You’re probably familiar with the concept of b’tzelem Elohim — the Jewish teaching that human beings are created in God’s image. There are numerous takes on this, one of my favorites coming from Mishnah Sanhedrin 4:5, which notes that while coins minted by humans are indistinguishable from one another, the divine stamp on each person makes us all look different.
Today’s daf offers a teaching related to that principle, suggesting that being created in the image of God is not about we look, but about how we act.
We start with an inquiry from Rabbi Hama, son of Rabbi Hanina:
What is the meaning of that which is written: “After the Lord your God shall you walk” (Deuteronomy 13:5)? But is it possible for a person to follow the Divine Presence? But hasn’t it already been stated: “For the Lord your God is a devouring fire” (Deuteronomy 4:24).

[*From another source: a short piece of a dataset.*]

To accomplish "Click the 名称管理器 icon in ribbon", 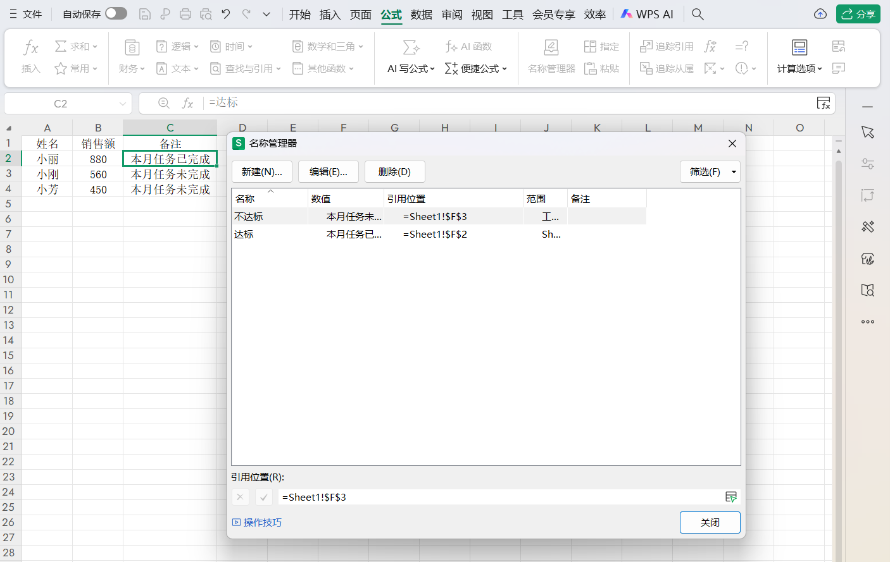I will [x=550, y=57].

Given the comparison between God and fire, Rabbi Hama is concerned that walking too closely to God might get you burned. And frankly, don’t we have another biblical example, from the Tower of Babel story, of trying to get too near God? All in all, perhaps sticking close to God isn’t the best idea.
Dismissing this idea, Rabbi Hama then goes on to answer his own rhetorical question:
Rather, one should follow the attributes of the Holy One, Blessed be He.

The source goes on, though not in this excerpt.